Achim, who came from Bremerhaven, had studied art in Kassel and then founded a group of artists with others that called themselves “Visual Opposition” and mainly made screen-printed posters. When the second major exhibition of the Kartenzentrale, which was then called “Caricatura,” took place in the Museum for Sepulchral Culture in 1992 parallel to Documenta, I was part of the supporting program along with other “Titanic” editors.

I vaguely remember making fun of the idea of ​​exhibiting comic art in a very serious way, much to Achim’s chagrin. But that just shows very clearly how new this approach was at that time, and how relatively young and stupid I was back then. In fact, comic art also needs institutions that promote it, purchase it and classify it historically, and especially places where it is exhibited and collected, also because, as is often still believed today, it is no lesser art.

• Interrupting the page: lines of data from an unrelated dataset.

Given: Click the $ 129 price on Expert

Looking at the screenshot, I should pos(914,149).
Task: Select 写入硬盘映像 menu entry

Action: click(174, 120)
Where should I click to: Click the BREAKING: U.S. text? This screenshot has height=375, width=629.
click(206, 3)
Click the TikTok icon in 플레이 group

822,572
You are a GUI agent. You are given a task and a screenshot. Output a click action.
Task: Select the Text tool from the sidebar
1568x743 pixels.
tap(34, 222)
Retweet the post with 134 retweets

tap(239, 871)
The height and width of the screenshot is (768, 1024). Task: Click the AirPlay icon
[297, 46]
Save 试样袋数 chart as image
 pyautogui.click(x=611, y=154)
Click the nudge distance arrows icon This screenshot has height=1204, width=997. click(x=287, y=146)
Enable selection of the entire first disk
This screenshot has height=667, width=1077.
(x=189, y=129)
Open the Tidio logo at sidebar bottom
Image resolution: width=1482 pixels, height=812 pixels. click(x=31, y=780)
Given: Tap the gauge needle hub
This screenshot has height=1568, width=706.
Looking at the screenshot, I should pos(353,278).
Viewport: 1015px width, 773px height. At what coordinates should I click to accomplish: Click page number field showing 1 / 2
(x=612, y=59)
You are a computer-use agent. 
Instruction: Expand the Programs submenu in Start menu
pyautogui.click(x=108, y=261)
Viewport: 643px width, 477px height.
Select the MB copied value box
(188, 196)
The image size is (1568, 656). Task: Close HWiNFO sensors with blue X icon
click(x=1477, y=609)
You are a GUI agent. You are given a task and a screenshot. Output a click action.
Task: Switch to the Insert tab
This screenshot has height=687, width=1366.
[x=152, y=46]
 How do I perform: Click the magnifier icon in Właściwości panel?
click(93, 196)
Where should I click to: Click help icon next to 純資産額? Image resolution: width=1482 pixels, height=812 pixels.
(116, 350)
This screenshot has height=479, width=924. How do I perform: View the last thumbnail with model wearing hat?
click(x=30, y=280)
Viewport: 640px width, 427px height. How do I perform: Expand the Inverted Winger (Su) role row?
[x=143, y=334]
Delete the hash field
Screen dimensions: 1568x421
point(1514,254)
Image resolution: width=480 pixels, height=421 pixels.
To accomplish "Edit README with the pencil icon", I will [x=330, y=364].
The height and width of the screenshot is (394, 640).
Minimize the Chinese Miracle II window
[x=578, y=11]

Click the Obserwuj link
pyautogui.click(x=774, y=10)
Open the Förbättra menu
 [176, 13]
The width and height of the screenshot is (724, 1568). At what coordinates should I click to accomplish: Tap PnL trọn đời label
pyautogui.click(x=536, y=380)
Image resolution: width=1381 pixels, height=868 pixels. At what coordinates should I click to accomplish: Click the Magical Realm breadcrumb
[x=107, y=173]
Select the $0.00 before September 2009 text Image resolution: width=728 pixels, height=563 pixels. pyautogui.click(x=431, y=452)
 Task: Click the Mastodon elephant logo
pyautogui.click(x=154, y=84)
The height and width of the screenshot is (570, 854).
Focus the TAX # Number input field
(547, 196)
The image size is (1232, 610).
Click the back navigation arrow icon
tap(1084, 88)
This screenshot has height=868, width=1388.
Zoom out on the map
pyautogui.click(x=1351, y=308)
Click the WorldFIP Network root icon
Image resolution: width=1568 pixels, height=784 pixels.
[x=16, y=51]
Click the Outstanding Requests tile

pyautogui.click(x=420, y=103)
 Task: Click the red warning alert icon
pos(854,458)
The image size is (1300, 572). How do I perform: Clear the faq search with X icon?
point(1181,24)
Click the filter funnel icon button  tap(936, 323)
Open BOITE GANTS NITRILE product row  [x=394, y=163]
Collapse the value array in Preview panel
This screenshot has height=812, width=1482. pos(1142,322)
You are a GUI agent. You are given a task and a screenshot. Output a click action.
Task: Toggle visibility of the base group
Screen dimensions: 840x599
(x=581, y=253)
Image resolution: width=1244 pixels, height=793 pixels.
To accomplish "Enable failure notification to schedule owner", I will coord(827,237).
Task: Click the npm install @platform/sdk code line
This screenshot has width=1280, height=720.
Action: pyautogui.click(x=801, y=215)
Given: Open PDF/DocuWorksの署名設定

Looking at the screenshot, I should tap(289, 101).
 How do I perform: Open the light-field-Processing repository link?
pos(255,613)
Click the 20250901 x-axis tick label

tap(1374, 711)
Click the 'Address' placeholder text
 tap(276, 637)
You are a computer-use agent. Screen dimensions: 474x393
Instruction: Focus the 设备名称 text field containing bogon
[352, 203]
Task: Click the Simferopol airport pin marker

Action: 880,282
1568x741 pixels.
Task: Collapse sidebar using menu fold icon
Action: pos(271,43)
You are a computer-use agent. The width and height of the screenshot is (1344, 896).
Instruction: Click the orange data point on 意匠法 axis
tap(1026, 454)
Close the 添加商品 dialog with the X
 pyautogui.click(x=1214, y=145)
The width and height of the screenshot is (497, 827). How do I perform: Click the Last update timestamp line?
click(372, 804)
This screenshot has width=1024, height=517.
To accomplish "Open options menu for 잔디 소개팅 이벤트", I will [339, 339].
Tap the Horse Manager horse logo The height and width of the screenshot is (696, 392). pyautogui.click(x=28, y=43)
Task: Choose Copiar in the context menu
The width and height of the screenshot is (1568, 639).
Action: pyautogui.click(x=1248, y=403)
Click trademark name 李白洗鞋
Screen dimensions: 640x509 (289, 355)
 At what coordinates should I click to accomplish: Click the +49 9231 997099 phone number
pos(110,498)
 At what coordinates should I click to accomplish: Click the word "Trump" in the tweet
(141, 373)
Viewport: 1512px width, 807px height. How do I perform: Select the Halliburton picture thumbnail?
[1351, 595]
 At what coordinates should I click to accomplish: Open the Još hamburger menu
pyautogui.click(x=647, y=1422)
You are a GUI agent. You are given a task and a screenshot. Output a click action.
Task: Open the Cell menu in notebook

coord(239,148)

Achim Frenz did pioneering work in this area in Germany, which becomes very clear in retrospect. He first worked in Kassel, where the “Caricatura – Gallery for Comic Art” opened in the Kulturbahnhof in 1995, and then, since 2008, in the hometown of the New Frankfurt School itself, in Frankfurt am Main. Here he became director of the Caricatura Museum Frankfurt – Museum for Comic Art, which is appropriately and appropriately located in the historic Canvas House, in the immediate vicinity of the Römer.

Since then, the most magnificent exhibitions of comic art have taken place in this place, for which there are only a few places in Germany today, at least in relation to the museums that are dedicated to the art of seriousness.

Achim only retired as director of the museum on November 1st, and less than four months later he died last Monday in Kassel. He was 66 years old. I am very happy that I was able to meet him again last year. There wasn’t much that we talked to each other in Brussels back then. But the greeting was still the same when we met in the foyer of the hotel we shared: “Ah, the north/centre card center. Here too.”